Real-time (RT)-qPCR was conducted using the StepOnePlus™ RT-PCR system (Applied
Biosystems) and XPOT expression levels were detected using the SYBR-Green kit
(Takara). XPOT expression levels were calculated using the 2-ΔΔCq methods.[23]
Western Blot
Total protein was extracted from SK-N-BE(2), SH-SY5Y and SK-N-SH cell lines using
radio immunoprecipitation assay (RIPA) buffer (Cell Signaling Technology) with
1 × phenylmethanesulfonyl fluoride (PMSF; Beyotime). Proteins (15 µg/lane) were
separated by 10% sodium dodecyl sulfate–polyacrylamide gel electrophoresis
(SDS-PAGE) under constant voltage and transferred onto polyvinylidene fluoride
(PVDF) membranes (Millipore) under constant current for 90 min. Then, all blots
were blocked with fresh 5% skimmed milk for 2 h at room temperature. Next, PVDF
membranes were incubated with polyclonal antibody against XPOT (LS-C160669,
rabbit, 1:1000) purchased from Lifespan Biosciences and polyclonal antibody
against β-actin (#4970, rabbit, 1:1000) acquired from Cell Signaling Technology
overnight at 4 °C. Finally, all blots were incubated with a horseradish
peroxidase-conjugated secondary antibody (A0208, rabbit, 1:1000) for 2 h at room
temperature, and analyzed using BIO-RAD ChemiDoc XRS+(Bio-Rad).
Cell Proliferation Assays
Cell proliferation ability was tested by a Cell Counting Kit-8 reagent (Dojindo).
In brief, cells were seeded in 96-well plates at a density of 1 × 103
cells per well and cultured with DMEM containing 10% FBS at day 0. Different
rows are marked as day1 to day5 to be measured at different time points.

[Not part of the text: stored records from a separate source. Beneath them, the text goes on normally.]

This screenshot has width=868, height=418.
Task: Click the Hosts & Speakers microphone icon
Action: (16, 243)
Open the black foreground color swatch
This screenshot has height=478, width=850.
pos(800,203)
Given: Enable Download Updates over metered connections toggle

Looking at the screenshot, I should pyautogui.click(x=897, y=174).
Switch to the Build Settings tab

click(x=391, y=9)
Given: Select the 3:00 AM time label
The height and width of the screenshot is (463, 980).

For
next every 24 h (total 5 days), after ensuring the cells were not contaminated
by observation via a microscope, cells were cultured in DMEM with 10% Cell
Counting Kit-8 (CCK-8) reagent for 2 h at 37 °C. Then, cell proliferation
ability was assessed by the absorbance value at 450 nm using an Automated
Microplate Reader (Bio-Rad).
Colony Formation Assay
Colony formation assay was used to assess single cell proliferation ability.

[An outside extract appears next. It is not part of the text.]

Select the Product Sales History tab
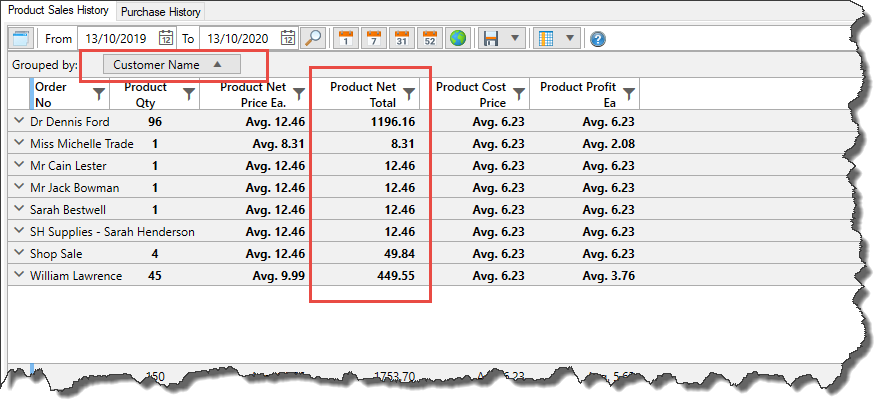This screenshot has width=889, height=412. (x=58, y=11)
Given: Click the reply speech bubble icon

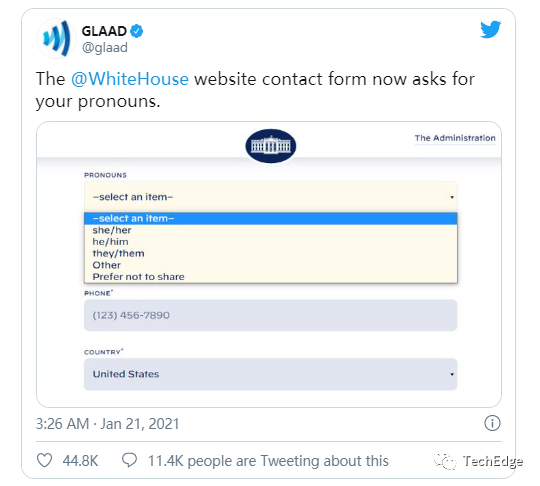Looking at the screenshot, I should pyautogui.click(x=129, y=460).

Firstly, cells were cultured at a density of 1 × 104 cells per well
in 6-well plates for 1 week. Next, cells were fixed by 4% paraformaldehyde
(Sigma) for 15 min at room temperature. Then, cells were stained by 0.5% crystal
violet (Beyotime) for 15 min at room temperature. Finally, after washing with
water, colonies were observed under the optical microscope (Leica), and the
number of colonies was counted.
Cell Migration Assays
Cell migration ability was measured in 24-well Transwell chambers (Corning).
Cells were plated at a density of 2 × 104 per well onto the upper
chamber with 200 μL serum-free DMEM. The lower chamber was filled with 500 μL
DMEM supplemented with 10% FBS. After incubation for 48 h at 37 °C in a
humidified incubator with 5% CO2, cells attached to the low surface
of the membrane were fixed by 4% paraformaldehyde (Sigma) for 15 min at room
temperature and stained with 0.5% crystal violet (Beyotime) for another 15 min.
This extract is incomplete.